=== Your task ===
All lines from the one containing "Swimming Pool Pump" through the end of the data below are to be transcribed exactly. Leave out the rest.

=== Supplied records ===
==*==
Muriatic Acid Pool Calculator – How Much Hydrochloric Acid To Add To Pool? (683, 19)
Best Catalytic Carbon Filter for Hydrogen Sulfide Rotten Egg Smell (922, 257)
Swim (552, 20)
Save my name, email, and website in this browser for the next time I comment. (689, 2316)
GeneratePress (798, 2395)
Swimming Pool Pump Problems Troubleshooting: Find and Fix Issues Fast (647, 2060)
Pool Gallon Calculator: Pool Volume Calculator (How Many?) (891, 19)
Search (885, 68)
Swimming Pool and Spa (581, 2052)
==*==
=== Your solution ===
Swimming Pool Pump Problems Troubleshooting: Find and Fix Issues Fast (647, 2060)
Pool Gallon Calculator: Pool Volume Calculator (How Many?) (891, 19)
Search (885, 68)
Swimming Pool and Spa (581, 2052)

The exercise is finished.